The ability of cationic amphiphilic compounds to depress the transition temperature of dipalmitoylphosphatidic acid liposomes depends on the spatial arrangement of the lipophilic moiety.

The hypothesis was tested with the help of model compounds that the ability of cationic amphiphilic drugs to depress the phase-transition temperature Tt of dipalmitoylphosphatidic acid (DPPA) liposomes depends on the spatial arrangement of the lipophilic moiety. The main structure of the compounds with identical cationic side chain was 1-dimethylamino-3-phenylpropane (compound I). A further phenyl ring was introduced either at C3 of the propane chain (compound II) to broaden the lipophilic moiety, or in para-position of the phenyl ring (compound III) to elongate it.
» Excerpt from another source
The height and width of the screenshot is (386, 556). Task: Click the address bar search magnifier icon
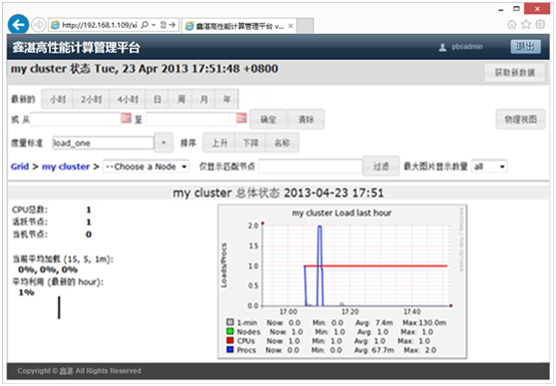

As shown by differential scanning calorimetry, the reduction of Tt (control 64 degrees) amounted for compound I to 29 degrees, for compound II to 28 degrees and for compound III to 53 degrees. In order to assess the binding affinity of the compounds to DPPA, their inhibitory effect on 45Ca(2+)-binding to DPPA films was measured. The IC50 values were 2100 microM for compound I, 40 microM for compound II, and 9 microM for compound III. Thus, binding affinity corresponded with the hydrophobicity of the compounds. In contrast, the depressing effect on the transition temperature was only augmented by the additional phenyl ring when substituted in the elongating position.